Sunday, March 29, 2009

When God seems to be silent

Perhaps when God seems to be silent, it is not because nobody is speaking; perhaps it is because we are unable or unwilling to hear what is being said.

2 comments:

Felix said...

Glenn,



When I read your blog entries, I do not want to shed tears or write velvety-fluffy words. I do not know if you will understand me, but there are moments in life when one should only say the most important things, like in your case with the book – should I be able to finish it? Should I even start it? In the case of you and me it is whether we should discuss the weather, if it is not worth the time spent on its discussion. I wish to speak with you about purely manly things, not even Christian ones – like faith, hope, and church, which are also very important. I want to talk to you about courage, honor, audacity, betrayal, power, victories, dignity and duty, about loyalty in a fight, and again about courage. When I think about you – and pray of course – but your case stand for me a better example of medieval manhood than all the films about Patriots and Gladiators taken together. Our century dissolves the borders between men and women – they both now clicking the keyboards typing. And there was a time, when a man was the embodiment of courage, while women were still clicking the keyboards (all right, keeping the hearth). When I think about you I keep returning there in my mind’s eye. I do not know why.
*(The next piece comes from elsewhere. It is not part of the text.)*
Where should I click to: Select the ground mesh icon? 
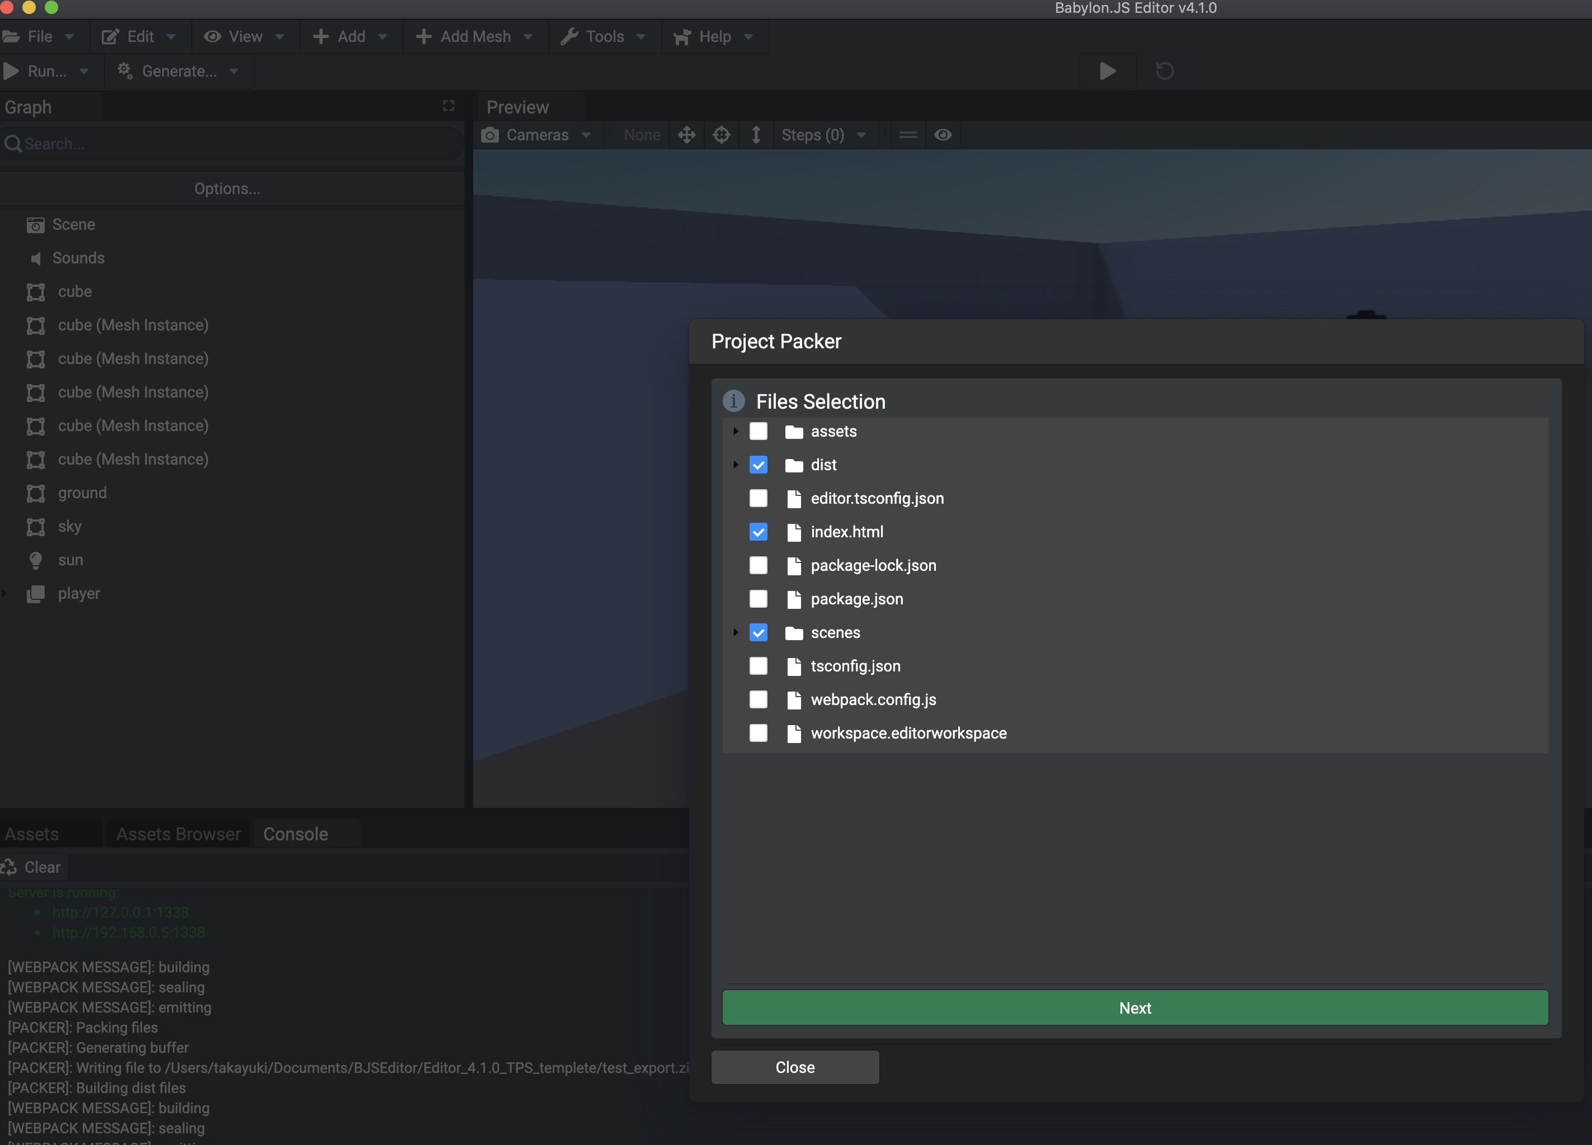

You are giving me the example of courage that one gets from reading Ivanhoe or Rob Roy or any of the right books that we read in childhood.



Maybe it is all words and when the choice knocks on my door, I will forget about my heroes from whom I try to learn.



Many years ago I was young and stupid and tried to kill myself. I took some pills and fell asleep. I can still remember the feeling of fear that woke me. I awoke in a terrible fright of death. I wanted to shout – the parents were in the next room – but I could not. The pills stuck my throat I was unable to produce even a hoarse whisper. I was hissing and crawling away from the bed in which I was so afraid to die. Then I lay on the kitchen floor and hissed, but my cousin, who is a nurse and who was visiting with us then, went to pee at three am and found me on the floor. She saved me. But I can still remember the fear that got me up from the bed.



The amazing thing is that now, when the Father is taking care of me, I understand that He would not let me, the unsaved, go then, having a plan for me. And secondly, I will never again be able to be as afraid as I was then. I know what happened between the animal instinctive primal fear of death then and me today. Today I am afraid of only one thing – that something might happen to my children. The today me is not afraid of death.



Hold it, Felix, you should hold it, because we can say anything, but until the lot is cast, until it is time to go, we do not know what we are capable of. Just like the small hobbits that turned out more capable than the very tough Boromir. Or like in the Power and Glory by Graham Greene, when the priest that was considered a wuss and an outcast by everyone appeared stronger than others when the deadly danger came.



Whatever, Glenn, I am not going to be all pink sugar, the more so I am not going to waste time on compliments. When I think about you, it reminds me of all the deepest book characters who formed me as a man, who instilled the sense of Motherland, the sense of fatherhood, the sense of fairness in me, all the senses that pertain to a real man – because you revived these senses in me.



All the things that got covered with white dust in everyday paperwork exercises conquer my heart again when I think of you. All my book heroes remained both in the books and in the heart. And although I was growing and forming together with them, I was never able to talk to them, to touch them. You became my hero, because you go to fight with the visor flipped up and the fair weapon and even though it might be the last fight, you still go, knowing that we look at your back, that we go behind you, knowing that by the way you fight this fight and go this road you will show us how we should go when it is our time to fight. Looking at you I will never again lie and hiss on the kitchen floor full of fear, expecting that someone will go to the bathroom and save me.



Glenn, man, I wish to shake your feeble hand!

Glenn Penner said...

My dear friend, Felix. I think it significant that I began my missionary career proper in Ukraine and it ended there as well. My love for your homeland and its people is undiminished and I thank you for your kind words.